**WORK INSTRUCTIONS:**
Search term "will": copy each line of the records that contains it.

[Stored items]
• • • • •

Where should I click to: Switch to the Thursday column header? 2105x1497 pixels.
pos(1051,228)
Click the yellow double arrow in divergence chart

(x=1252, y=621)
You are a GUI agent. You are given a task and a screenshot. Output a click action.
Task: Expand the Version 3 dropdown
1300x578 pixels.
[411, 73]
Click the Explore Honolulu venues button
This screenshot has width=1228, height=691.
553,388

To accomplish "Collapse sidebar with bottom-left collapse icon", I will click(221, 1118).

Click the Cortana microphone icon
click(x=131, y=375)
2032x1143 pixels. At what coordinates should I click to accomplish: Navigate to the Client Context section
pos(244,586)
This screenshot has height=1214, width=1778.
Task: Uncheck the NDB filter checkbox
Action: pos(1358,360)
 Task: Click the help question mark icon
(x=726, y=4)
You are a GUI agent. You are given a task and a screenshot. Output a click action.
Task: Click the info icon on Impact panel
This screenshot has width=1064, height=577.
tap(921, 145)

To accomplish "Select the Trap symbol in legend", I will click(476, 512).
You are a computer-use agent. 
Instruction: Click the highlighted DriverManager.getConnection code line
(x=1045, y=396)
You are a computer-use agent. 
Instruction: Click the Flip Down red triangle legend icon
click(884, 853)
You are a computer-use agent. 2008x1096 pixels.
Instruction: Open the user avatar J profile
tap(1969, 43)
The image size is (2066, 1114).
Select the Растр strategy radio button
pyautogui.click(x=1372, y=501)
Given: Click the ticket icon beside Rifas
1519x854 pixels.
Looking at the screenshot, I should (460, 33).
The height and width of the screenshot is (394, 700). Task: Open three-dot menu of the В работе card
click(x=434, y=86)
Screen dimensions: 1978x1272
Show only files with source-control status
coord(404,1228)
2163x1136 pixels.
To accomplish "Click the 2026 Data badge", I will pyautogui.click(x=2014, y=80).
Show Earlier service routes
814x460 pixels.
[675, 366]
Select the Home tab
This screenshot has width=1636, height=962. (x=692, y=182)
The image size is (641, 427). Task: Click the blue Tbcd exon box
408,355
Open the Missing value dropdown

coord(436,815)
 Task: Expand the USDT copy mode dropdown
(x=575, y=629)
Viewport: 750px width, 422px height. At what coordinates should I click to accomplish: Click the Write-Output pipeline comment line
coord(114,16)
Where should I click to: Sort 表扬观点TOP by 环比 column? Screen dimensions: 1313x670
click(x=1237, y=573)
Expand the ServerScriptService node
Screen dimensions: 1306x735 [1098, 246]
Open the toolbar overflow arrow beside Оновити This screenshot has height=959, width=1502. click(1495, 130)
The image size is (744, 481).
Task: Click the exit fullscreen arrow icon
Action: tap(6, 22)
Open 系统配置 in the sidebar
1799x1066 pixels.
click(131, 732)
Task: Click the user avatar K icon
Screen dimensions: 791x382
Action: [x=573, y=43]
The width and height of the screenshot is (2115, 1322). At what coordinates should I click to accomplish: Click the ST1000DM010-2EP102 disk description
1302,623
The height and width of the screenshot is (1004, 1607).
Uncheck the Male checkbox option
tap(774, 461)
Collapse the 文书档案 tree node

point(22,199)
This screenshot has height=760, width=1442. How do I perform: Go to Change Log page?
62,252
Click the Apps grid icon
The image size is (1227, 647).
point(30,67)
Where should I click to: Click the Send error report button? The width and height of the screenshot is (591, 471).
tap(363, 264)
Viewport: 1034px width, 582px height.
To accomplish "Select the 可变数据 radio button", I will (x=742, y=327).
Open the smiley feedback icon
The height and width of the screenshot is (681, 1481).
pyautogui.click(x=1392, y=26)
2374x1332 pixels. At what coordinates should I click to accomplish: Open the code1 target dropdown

• • • • •

**TASK RESULT:**
To accomplish "Collapse sidebar with bottom-left collapse icon", I will click(221, 1118).
To accomplish "Select the Trap symbol in legend", I will click(476, 512).
To accomplish "Click the 2026 Data badge", I will pyautogui.click(x=2014, y=80).
To accomplish "Select the 可变数据 radio button", I will (x=742, y=327).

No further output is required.